[ofa-general] SRP/mlx4 interrupts throttling performance

Thu Oct 16 12:57:29 PDT 2008

(Sorry for delay. I was busy with related task, without completing which 
we can't go further.)

Cameron Harr wrote:
> Vu Pham wrote:
>> Cameron Harr wrote:
>>> One thing that makes results hard to interpret is that they vary 
>>> enormously.

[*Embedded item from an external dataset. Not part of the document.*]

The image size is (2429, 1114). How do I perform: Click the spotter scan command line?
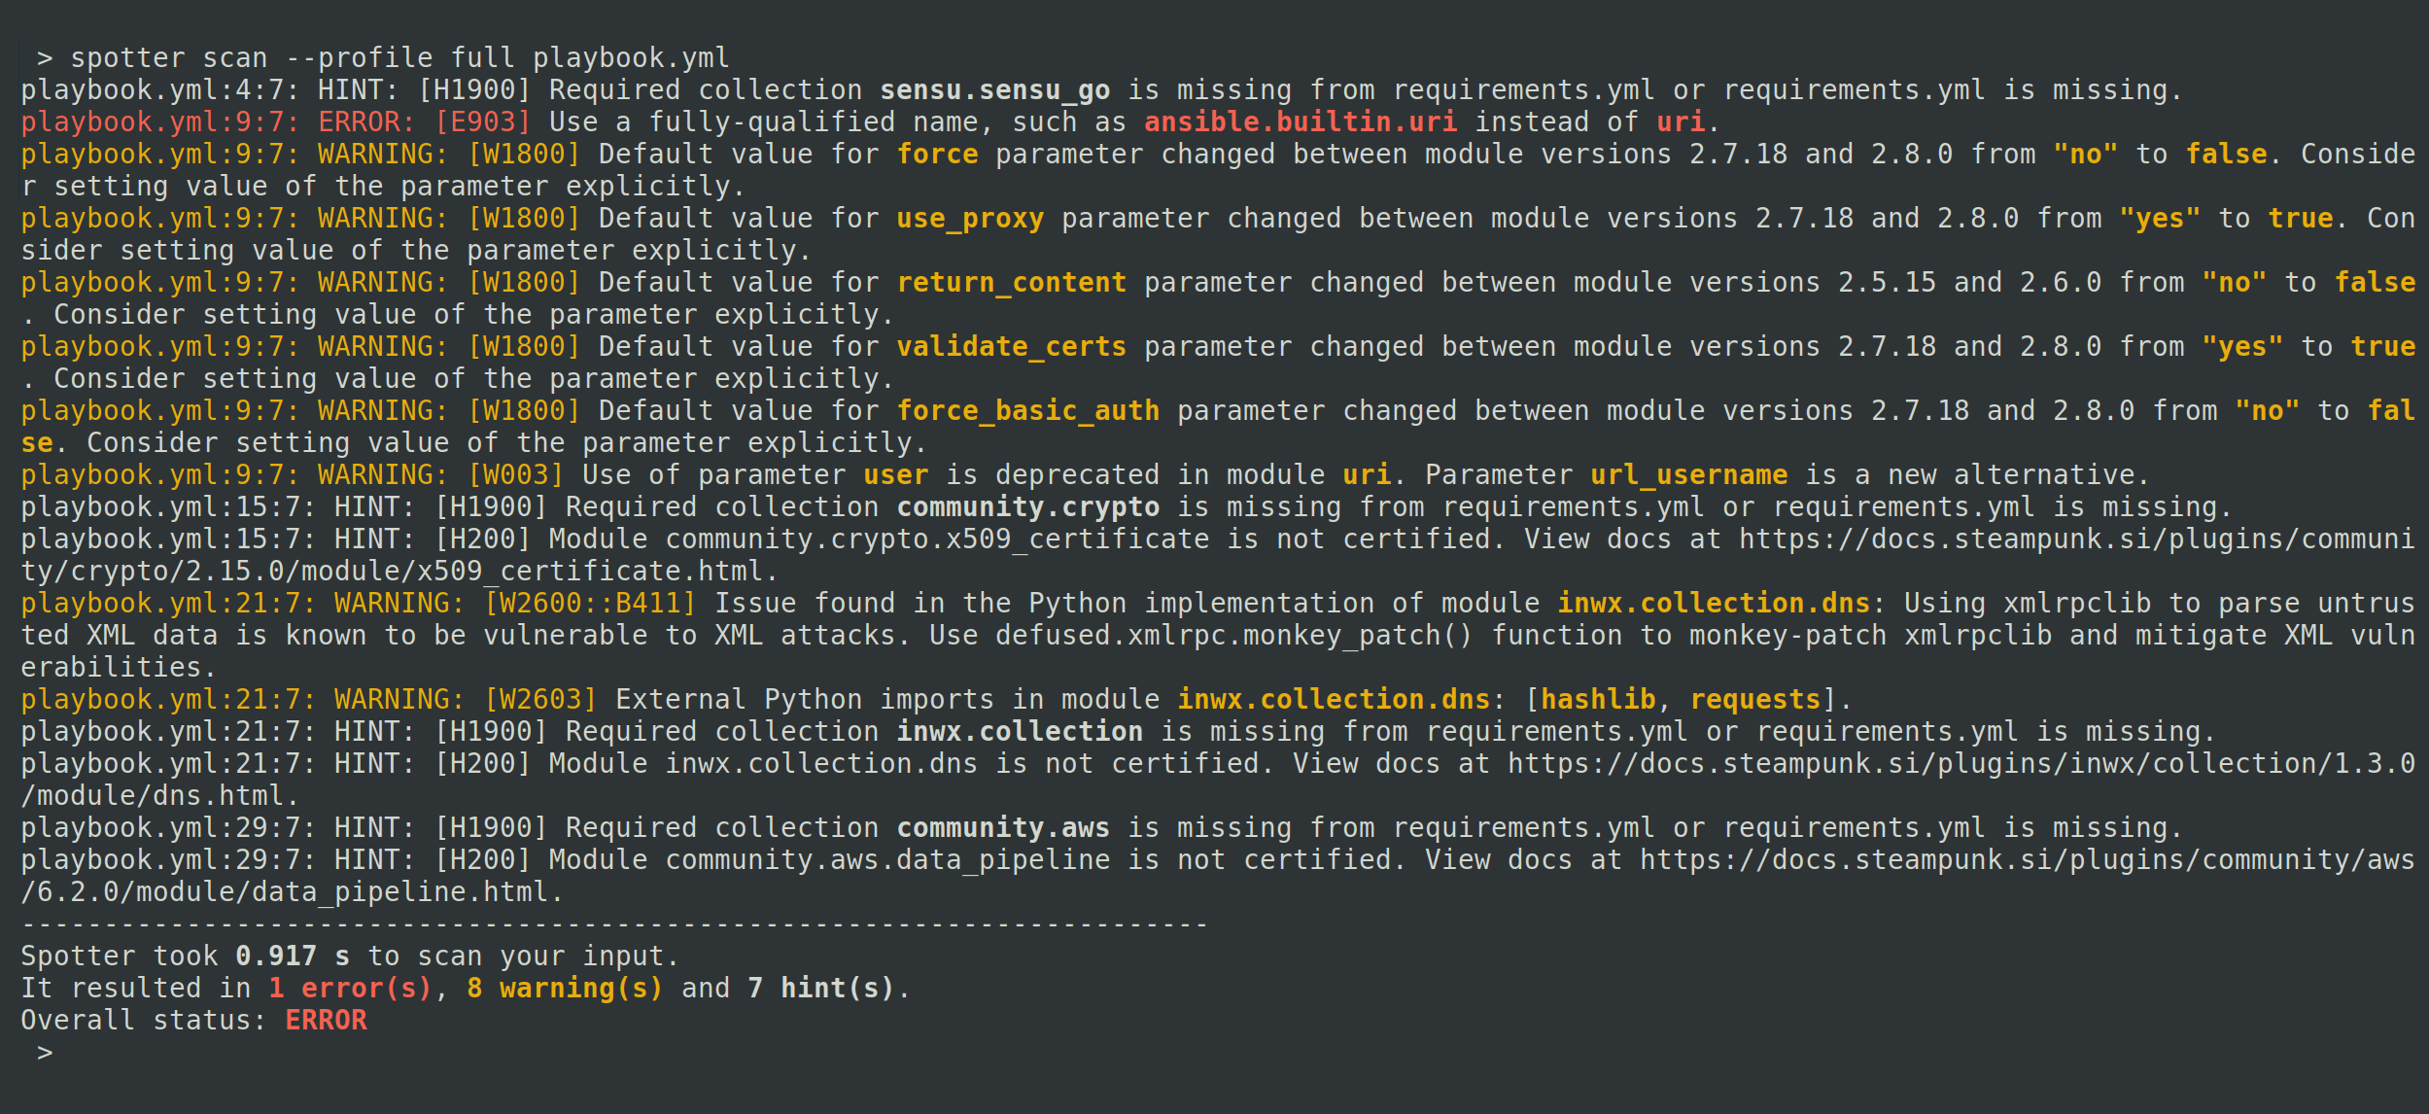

I've been doing more testing with 3 physical LUNs 
>>> (instead of two) on the target, srpt_thread=0, and changing between 
>>> scst_thread=[1,2,3]. With scst_thread=1, I'm fairly low (50K IOPs), 
>>> while at 2 and three threads, the results are higher, though in all 
>>> cases, the context switches are low, often less than 1:1.
>>>
>> Can you test again with srpt_thread=0,1 and scst_threads=1,2,3 in 
>> NULLIO mode (with 1,2,3 export NULLIO luns)
> srpt_thread=0:
> scst_t: |    1    |    2      |    3       |
> -------------------------------------------|
> 1 LUN*  |  54K    | 54K-75K   | 54K-75K    |
> 2 LUNs* |120K-200K|150K-200K**| 120K-180K**|
> 3 LUNs* |170K-195K|160K-195K  | 130K-170K**|
> 
> srpt_thread=1:
> scst_t: |    1    |    2      |    3      |
> ------------------------------------------|
> 1 LUN*  |   74K   |    54K    |   55K     |
> 2 LUNs* |140K-190K| 130K-200K | 150K-220K |
> 3 LUNs* |170K-195K| 170K-195K | 175K-195K |
> 
> * a FIO (benchmark) process was run for each LUN, so when there were 3 
> LUNs, there were three FIO processes runnning simultaneously.

What FIO script do you use? Also how long each run take? Usually big 
variations are due to too quick test runs.

Also, it would be better if you use O_DIRECT mode or sg interface 
directly to pass requests to the target. Otherwise, the variations can 
be due to cache activities on the initiators.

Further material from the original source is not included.